++++ Extracted text
Taiwanese multinational networking equipment manufacturing corporation

D-Link Systems, Inc. (formerly Datex Systems, Inc.) is a Taiwanese multinational manufacturer of networking hardware and telecoms equipments. It was founded in 1986 and headquartered in Taipei, Taiwan.

== History ==

D-Link went public and became the first networking company on the Taiwan Stock Exchange in 1994. It is now also publicly traded on the New York Stock Exchange.

In 1988, D-Link released the industry's first peer-to-peer LANSmart Network Operating System, able to run concurrently with early networking systems such as Novell's NetWare and TCP/IP, which most small network operating systems could not do at the time.

In 2007, it was the leading networking company in the small to medium business (SMB) segment worldwide, with a 21.9% market share. In March 2008, it became the market leader in Wi-Fi product shipments worldwide, with 33% of the total market. In 2007, the company was featured in the "Info Tech 100" list of the world's best IT companies. It was also ranked as the ninth best IT company in the world for shareholder returns by BusinessWeek. In the same year, D-Link released one of the first WiFi Certified 802.11n draft 2.0 Wi-Fi routers (DIR-655), which subsequently became one of the most successful draft 802.11n routers.
++++++++
++++ Provided records
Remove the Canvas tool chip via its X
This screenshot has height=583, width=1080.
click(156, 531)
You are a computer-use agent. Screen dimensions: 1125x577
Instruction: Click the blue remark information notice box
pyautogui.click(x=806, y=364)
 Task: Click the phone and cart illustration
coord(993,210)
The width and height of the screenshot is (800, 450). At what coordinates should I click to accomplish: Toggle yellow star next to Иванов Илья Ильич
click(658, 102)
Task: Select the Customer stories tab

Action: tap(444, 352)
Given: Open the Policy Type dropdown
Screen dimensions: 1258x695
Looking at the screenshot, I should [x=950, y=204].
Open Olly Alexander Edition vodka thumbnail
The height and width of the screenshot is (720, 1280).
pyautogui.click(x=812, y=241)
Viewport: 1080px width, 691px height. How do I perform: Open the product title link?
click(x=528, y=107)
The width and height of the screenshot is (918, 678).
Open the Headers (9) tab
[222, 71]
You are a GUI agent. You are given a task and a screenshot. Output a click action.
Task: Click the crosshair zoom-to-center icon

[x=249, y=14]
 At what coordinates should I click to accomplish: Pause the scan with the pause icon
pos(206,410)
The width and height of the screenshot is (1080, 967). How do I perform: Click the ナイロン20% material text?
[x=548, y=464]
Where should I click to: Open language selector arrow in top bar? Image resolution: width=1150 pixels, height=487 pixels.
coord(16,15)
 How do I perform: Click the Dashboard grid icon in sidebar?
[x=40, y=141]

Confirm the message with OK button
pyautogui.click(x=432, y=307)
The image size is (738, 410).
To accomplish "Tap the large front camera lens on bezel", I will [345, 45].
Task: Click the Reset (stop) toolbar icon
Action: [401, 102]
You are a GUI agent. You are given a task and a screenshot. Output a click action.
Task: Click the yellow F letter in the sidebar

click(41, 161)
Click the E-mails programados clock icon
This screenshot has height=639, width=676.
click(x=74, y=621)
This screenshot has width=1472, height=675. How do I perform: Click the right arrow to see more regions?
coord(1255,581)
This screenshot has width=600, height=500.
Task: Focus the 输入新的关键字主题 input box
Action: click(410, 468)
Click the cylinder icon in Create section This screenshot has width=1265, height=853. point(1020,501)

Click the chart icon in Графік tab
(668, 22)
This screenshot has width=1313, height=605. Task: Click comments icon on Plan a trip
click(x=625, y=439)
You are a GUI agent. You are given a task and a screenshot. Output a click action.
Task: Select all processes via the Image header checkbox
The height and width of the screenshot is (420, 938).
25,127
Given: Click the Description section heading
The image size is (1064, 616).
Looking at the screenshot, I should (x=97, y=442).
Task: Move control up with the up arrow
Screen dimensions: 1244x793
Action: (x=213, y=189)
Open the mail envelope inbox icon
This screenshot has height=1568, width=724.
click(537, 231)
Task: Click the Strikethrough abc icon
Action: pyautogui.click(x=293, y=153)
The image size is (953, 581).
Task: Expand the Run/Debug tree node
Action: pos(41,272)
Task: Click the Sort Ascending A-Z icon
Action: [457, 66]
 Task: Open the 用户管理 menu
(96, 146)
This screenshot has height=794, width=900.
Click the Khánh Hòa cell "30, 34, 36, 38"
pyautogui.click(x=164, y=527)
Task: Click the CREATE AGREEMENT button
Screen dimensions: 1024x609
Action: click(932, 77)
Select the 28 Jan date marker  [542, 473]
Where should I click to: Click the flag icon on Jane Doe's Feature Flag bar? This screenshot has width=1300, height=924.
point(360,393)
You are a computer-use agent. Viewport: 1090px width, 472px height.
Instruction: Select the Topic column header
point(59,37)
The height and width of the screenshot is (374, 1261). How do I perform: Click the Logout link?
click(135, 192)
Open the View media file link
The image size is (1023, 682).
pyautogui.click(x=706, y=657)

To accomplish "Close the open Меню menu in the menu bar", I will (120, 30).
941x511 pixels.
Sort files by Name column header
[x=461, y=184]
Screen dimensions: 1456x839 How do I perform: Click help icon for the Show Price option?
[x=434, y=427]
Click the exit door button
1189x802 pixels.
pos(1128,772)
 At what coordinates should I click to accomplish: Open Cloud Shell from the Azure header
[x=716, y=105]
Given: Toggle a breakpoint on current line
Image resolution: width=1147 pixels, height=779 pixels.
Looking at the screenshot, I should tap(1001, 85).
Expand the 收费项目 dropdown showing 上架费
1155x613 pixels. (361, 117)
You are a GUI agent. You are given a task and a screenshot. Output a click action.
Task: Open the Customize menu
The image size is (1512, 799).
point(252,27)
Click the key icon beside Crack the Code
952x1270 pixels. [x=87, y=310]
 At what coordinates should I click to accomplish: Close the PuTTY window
++++++++
_Exercises_.
(a) List every year mentioned in the D-Link text.
(b) Please say whether each statement agrees with the D-Link text, answering yes or no and quoting the deciding words: (i) D-Link was founded in 1986. (ii) D-Link has its headquarters in Taichung. (iii) BusinessWeek ranked D-Link the ninth best IT company in the world for shareholder returns.
(c) Rewrite everything in the D-Link text from "D-Link went public" down to "York Stock Exchange.", changing "Taiwan Stock Exchange" to "Taipei Exchange".
The entries were drawn from a separate source.

_Responses to the exercise_.
(a) 1986, 1988, 1994, 2007, 2008

(b)
(i) Yes: "It was founded in 1986"
(ii) No: "headquartered in Taipei, Taiwan"
(iii) Yes: "It was also ranked as the ninth best IT company in the world for shareholder returns by BusinessWeek"

(c)
D-Link went public and became the first networking company on the Taipei Exchange in 1994. It is now also publicly traded on the New York Stock Exchange.